___ DATASET RECORDS ___

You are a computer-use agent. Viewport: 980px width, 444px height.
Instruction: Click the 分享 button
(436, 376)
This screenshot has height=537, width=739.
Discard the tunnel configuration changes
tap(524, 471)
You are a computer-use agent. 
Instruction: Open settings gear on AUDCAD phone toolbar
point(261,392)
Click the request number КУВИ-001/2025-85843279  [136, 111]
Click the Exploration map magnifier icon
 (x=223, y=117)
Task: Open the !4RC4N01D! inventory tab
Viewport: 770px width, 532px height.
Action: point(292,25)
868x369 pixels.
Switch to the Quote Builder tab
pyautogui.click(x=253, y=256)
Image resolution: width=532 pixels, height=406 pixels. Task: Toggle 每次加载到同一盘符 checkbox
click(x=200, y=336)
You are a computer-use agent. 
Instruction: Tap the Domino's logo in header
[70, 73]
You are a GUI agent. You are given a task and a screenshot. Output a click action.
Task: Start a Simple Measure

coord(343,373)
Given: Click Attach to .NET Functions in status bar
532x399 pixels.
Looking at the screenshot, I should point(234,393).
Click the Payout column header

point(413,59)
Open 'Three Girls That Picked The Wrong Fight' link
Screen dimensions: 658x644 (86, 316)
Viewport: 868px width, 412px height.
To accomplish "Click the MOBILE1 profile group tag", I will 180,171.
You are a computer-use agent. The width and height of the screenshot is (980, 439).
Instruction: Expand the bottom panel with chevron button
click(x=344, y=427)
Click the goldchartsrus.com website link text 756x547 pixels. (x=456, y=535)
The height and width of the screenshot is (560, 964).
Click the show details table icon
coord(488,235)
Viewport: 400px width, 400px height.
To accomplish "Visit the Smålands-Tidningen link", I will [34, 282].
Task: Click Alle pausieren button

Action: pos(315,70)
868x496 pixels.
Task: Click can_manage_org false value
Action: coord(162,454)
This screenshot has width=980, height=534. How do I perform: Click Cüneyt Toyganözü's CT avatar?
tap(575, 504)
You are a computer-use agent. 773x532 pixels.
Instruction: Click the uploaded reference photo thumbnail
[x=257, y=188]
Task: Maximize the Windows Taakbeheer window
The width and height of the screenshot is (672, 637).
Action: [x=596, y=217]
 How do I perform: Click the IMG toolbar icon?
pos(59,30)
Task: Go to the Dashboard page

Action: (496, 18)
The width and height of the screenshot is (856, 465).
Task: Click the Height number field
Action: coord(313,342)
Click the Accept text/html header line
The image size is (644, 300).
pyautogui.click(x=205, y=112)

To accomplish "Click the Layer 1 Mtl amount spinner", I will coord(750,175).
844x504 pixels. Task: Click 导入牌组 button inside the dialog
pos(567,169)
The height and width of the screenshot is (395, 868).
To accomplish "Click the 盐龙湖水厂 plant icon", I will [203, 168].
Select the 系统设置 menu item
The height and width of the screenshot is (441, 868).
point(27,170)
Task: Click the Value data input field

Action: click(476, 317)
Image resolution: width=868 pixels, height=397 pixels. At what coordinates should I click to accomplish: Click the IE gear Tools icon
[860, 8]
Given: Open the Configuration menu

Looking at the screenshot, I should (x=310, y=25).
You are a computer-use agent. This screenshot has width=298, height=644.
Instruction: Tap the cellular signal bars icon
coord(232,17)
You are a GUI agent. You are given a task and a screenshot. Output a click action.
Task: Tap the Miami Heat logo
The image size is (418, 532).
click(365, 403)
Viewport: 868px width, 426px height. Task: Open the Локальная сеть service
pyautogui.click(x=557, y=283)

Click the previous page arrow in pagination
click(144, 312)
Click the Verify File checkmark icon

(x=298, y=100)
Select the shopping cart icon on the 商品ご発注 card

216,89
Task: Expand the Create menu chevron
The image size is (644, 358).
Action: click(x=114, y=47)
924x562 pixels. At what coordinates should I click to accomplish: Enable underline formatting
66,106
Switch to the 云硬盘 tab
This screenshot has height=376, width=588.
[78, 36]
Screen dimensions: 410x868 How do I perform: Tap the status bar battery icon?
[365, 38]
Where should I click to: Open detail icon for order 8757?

___

▸ **WHAT YOU WILL DO**: Reproduce word for word the lines starting with the one that contains "Task: Click the Value data input field" and going on through the one that contains "click(365, 403)", with both of those lines included.

▸ **SOLUTION TO THIS EXERCISE**:
Task: Click the Value data input field

Action: click(476, 317)
Image resolution: width=868 pixels, height=397 pixels. At what coordinates should I click to accomplish: Click the IE gear Tools icon
[860, 8]
Given: Open the Configuration menu

Looking at the screenshot, I should (x=310, y=25).
You are a computer-use agent. This screenshot has width=298, height=644.
Instruction: Tap the cellular signal bars icon
coord(232,17)
You are a GUI agent. You are given a task and a screenshot. Output a click action.
Task: Tap the Miami Heat logo
The image size is (418, 532).
click(365, 403)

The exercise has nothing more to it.